*WHAT THE TASK ASKS:*
How many of the lines below hold the string "computer"? Say only the number.

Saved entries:
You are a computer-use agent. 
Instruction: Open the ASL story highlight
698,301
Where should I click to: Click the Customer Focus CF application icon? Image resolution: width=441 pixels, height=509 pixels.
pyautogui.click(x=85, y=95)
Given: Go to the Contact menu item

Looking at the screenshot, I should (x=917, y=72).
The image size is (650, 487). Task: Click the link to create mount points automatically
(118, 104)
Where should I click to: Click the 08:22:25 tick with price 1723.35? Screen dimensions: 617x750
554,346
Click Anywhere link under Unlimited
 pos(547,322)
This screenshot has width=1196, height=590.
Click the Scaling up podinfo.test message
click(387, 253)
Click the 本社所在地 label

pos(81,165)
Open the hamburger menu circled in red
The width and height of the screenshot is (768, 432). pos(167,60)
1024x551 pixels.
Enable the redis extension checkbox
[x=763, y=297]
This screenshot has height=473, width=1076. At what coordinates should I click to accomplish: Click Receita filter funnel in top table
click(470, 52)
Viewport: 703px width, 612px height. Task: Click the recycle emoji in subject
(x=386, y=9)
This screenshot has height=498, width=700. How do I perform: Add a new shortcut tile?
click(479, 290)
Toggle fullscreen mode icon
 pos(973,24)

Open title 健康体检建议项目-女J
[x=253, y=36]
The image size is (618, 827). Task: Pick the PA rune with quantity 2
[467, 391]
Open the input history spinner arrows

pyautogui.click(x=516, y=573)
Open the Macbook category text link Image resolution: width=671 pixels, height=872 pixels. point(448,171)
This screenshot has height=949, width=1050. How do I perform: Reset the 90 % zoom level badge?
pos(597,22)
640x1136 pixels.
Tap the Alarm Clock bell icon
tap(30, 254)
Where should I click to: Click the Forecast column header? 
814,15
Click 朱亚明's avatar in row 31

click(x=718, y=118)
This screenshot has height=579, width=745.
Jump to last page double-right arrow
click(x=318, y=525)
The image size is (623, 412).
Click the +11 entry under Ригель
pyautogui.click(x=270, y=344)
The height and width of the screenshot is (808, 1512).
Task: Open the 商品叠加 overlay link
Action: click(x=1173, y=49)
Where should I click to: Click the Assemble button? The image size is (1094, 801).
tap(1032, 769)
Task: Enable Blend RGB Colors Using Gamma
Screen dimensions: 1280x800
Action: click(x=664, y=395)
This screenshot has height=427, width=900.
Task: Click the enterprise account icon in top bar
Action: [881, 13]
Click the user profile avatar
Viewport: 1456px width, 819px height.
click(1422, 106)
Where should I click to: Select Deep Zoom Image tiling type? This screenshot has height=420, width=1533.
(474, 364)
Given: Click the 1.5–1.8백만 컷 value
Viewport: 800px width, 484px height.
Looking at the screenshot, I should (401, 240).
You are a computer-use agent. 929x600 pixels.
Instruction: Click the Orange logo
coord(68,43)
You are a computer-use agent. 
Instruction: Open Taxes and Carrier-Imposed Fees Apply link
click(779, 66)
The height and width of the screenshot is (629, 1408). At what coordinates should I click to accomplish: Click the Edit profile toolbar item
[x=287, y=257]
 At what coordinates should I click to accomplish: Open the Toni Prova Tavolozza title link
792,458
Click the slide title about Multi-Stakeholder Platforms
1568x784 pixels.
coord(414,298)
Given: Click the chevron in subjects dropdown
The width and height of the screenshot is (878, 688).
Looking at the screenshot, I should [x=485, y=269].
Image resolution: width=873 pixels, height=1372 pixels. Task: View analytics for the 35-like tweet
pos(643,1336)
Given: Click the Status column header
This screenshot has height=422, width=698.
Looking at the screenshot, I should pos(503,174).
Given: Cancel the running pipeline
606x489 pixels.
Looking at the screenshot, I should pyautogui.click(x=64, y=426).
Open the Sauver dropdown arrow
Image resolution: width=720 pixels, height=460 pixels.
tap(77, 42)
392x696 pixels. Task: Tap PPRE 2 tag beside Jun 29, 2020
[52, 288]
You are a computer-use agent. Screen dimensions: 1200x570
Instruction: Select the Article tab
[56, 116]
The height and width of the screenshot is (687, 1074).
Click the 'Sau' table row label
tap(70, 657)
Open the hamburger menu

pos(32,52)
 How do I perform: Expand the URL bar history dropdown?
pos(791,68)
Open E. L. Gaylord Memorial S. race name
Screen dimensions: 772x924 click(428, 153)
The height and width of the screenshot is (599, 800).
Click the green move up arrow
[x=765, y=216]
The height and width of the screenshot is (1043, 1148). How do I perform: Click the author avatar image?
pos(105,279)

*EXPECTED OUTPUT:*
4